DATA FOR PROCESSING:
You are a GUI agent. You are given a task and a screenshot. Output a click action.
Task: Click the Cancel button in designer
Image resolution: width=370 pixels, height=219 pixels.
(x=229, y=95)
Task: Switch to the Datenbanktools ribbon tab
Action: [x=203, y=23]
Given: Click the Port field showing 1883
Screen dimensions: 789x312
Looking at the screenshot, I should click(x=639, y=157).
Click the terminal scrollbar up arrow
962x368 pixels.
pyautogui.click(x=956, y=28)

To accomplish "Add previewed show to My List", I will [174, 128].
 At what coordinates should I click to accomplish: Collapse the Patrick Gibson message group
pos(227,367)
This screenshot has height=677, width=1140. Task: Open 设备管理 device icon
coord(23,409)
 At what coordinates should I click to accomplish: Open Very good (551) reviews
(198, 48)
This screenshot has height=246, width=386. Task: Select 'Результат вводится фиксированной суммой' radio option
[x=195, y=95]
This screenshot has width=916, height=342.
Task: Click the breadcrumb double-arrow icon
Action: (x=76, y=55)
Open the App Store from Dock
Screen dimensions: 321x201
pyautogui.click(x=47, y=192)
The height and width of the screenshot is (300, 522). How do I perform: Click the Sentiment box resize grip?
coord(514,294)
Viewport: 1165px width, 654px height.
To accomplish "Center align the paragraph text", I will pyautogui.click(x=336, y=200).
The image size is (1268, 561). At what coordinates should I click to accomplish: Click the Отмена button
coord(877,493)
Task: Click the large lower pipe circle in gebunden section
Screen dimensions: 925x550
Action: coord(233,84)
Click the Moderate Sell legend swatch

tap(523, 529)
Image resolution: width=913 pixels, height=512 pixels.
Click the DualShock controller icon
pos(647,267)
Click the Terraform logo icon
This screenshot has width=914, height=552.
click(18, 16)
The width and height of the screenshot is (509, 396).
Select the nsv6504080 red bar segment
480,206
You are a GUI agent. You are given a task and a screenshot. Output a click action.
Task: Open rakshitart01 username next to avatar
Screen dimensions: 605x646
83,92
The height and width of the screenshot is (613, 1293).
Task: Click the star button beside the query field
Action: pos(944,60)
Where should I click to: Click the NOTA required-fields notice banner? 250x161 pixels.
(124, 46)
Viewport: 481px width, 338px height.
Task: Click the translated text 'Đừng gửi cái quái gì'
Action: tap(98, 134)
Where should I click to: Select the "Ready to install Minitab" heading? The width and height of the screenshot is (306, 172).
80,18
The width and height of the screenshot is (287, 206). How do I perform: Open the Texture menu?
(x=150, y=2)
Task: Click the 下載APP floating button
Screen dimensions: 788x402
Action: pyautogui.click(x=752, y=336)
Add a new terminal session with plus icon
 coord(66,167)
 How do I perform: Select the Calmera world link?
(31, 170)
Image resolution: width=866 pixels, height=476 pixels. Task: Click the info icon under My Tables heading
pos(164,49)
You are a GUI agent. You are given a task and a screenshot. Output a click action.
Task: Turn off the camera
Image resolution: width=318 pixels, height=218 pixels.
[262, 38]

INSTRUCTIONS FOR THE TASK:
Each record above is to be written out again, without any change.

RESULT:
You are a GUI agent. You are given a task and a screenshot. Output a click action.
Task: Click the Cancel button in designer
Image resolution: width=370 pixels, height=219 pixels.
(x=229, y=95)
Task: Switch to the Datenbanktools ribbon tab
Action: [x=203, y=23]
Given: Click the Port field showing 1883
Screen dimensions: 789x312
Looking at the screenshot, I should click(x=639, y=157).
Click the terminal scrollbar up arrow
962x368 pixels.
pyautogui.click(x=956, y=28)

To accomplish "Add previewed show to My List", I will [174, 128].
 At what coordinates should I click to accomplish: Collapse the Patrick Gibson message group
pos(227,367)
This screenshot has height=677, width=1140. Task: Open 设备管理 device icon
coord(23,409)
 At what coordinates should I click to accomplish: Open Very good (551) reviews
(198, 48)
This screenshot has height=246, width=386. Task: Select 'Результат вводится фиксированной суммой' radio option
[x=195, y=95]
This screenshot has width=916, height=342.
Task: Click the breadcrumb double-arrow icon
Action: (x=76, y=55)
Open the App Store from Dock
Screen dimensions: 321x201
pyautogui.click(x=47, y=192)
The height and width of the screenshot is (300, 522). How do I perform: Click the Sentiment box resize grip?
coord(514,294)
Viewport: 1165px width, 654px height.
To accomplish "Center align the paragraph text", I will pyautogui.click(x=336, y=200).
The image size is (1268, 561). At what coordinates should I click to accomplish: Click the Отмена button
coord(877,493)
Task: Click the large lower pipe circle in gebunden section
Screen dimensions: 925x550
Action: coord(233,84)
Click the Moderate Sell legend swatch

tap(523, 529)
Image resolution: width=913 pixels, height=512 pixels.
Click the DualShock controller icon
pos(647,267)
Click the Terraform logo icon
This screenshot has width=914, height=552.
click(18, 16)
The width and height of the screenshot is (509, 396).
Select the nsv6504080 red bar segment
480,206
You are a GUI agent. You are given a task and a screenshot. Output a click action.
Task: Open rakshitart01 username next to avatar
Screen dimensions: 605x646
83,92
The height and width of the screenshot is (613, 1293).
Task: Click the star button beside the query field
Action: pos(944,60)
Where should I click to: Click the NOTA required-fields notice banner? 250x161 pixels.
(124, 46)
Viewport: 481px width, 338px height.
Task: Click the translated text 'Đừng gửi cái quái gì'
Action: tap(98, 134)
Where should I click to: Select the "Ready to install Minitab" heading? The width and height of the screenshot is (306, 172).
80,18
The width and height of the screenshot is (287, 206). How do I perform: Open the Texture menu?
(x=150, y=2)
Task: Click the 下載APP floating button
Screen dimensions: 788x402
Action: pyautogui.click(x=752, y=336)
Add a new terminal session with plus icon
 coord(66,167)
 How do I perform: Select the Calmera world link?
(31, 170)
Image resolution: width=866 pixels, height=476 pixels. Task: Click the info icon under My Tables heading
pos(164,49)
You are a GUI agent. You are given a task and a screenshot. Output a click action.
Task: Turn off the camera
Image resolution: width=318 pixels, height=218 pixels.
[262, 38]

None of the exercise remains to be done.